▶ [Problem details]: Please repeat each line from the one holding "Open the IAM help question-mark icon" through the final line of the data, exactly as it stands, with no pictures.

((

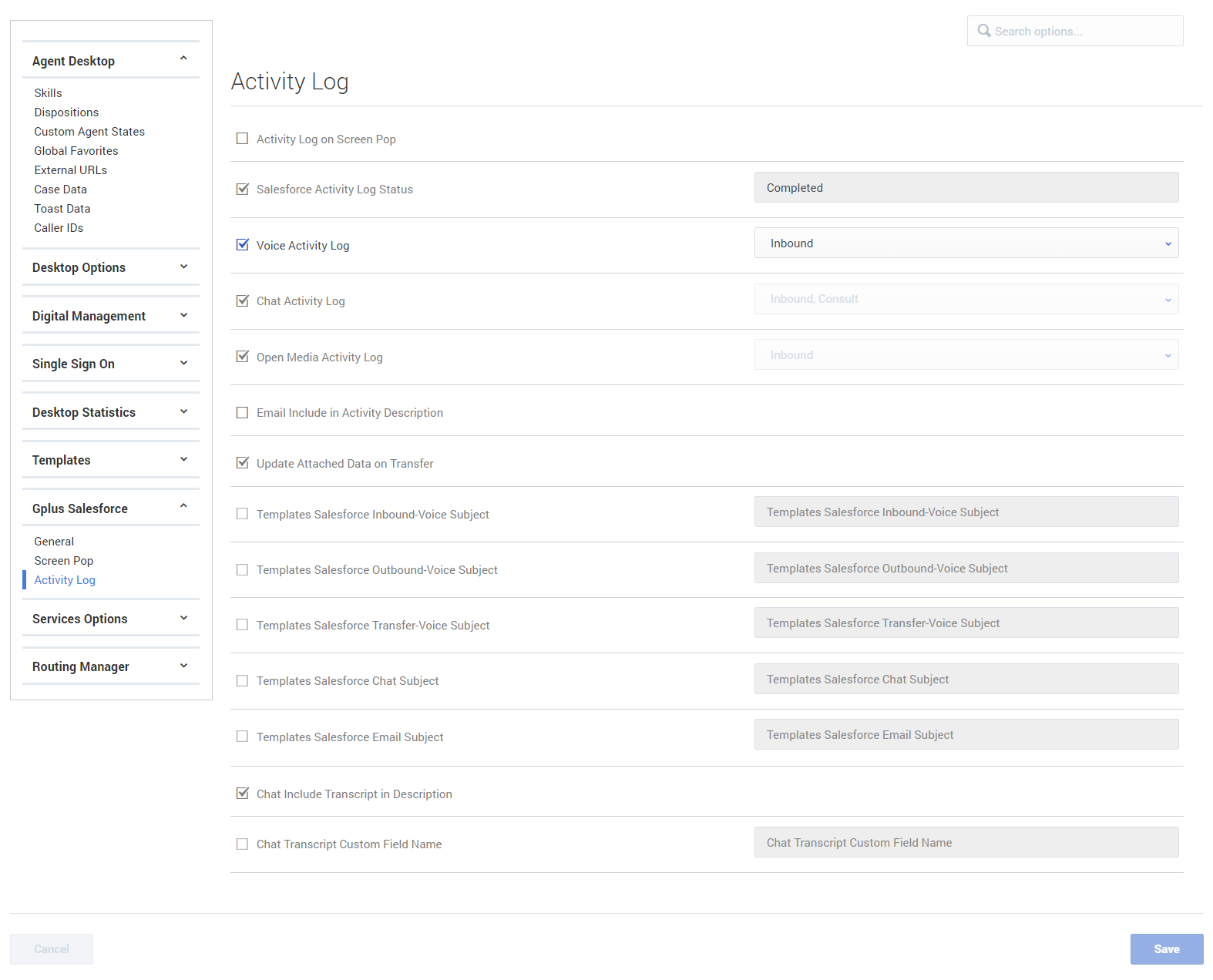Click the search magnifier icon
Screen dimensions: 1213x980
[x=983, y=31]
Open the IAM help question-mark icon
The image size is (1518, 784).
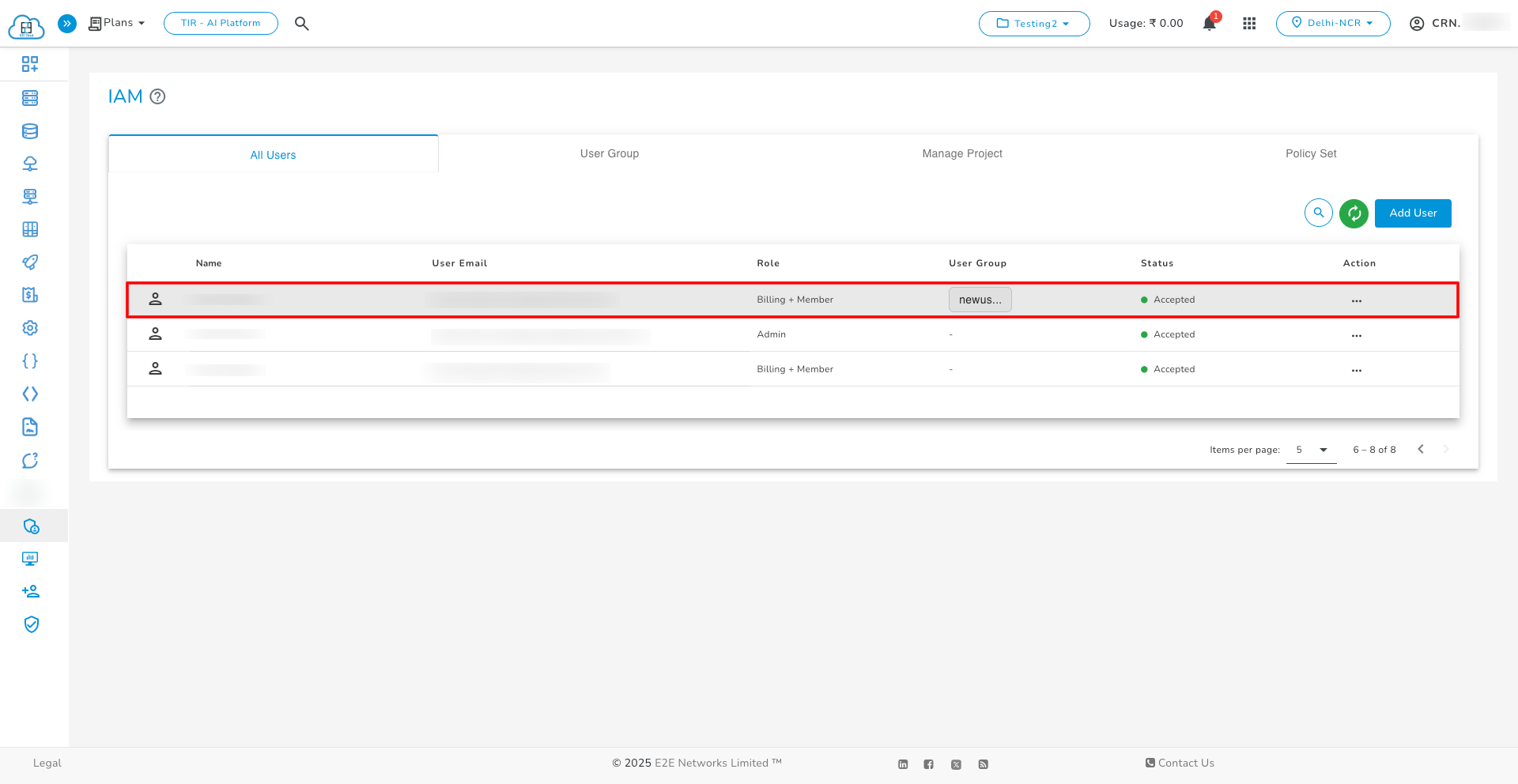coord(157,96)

))

▶ [Answer for the task]:
Open the IAM help question-mark icon
The image size is (1518, 784).
coord(157,96)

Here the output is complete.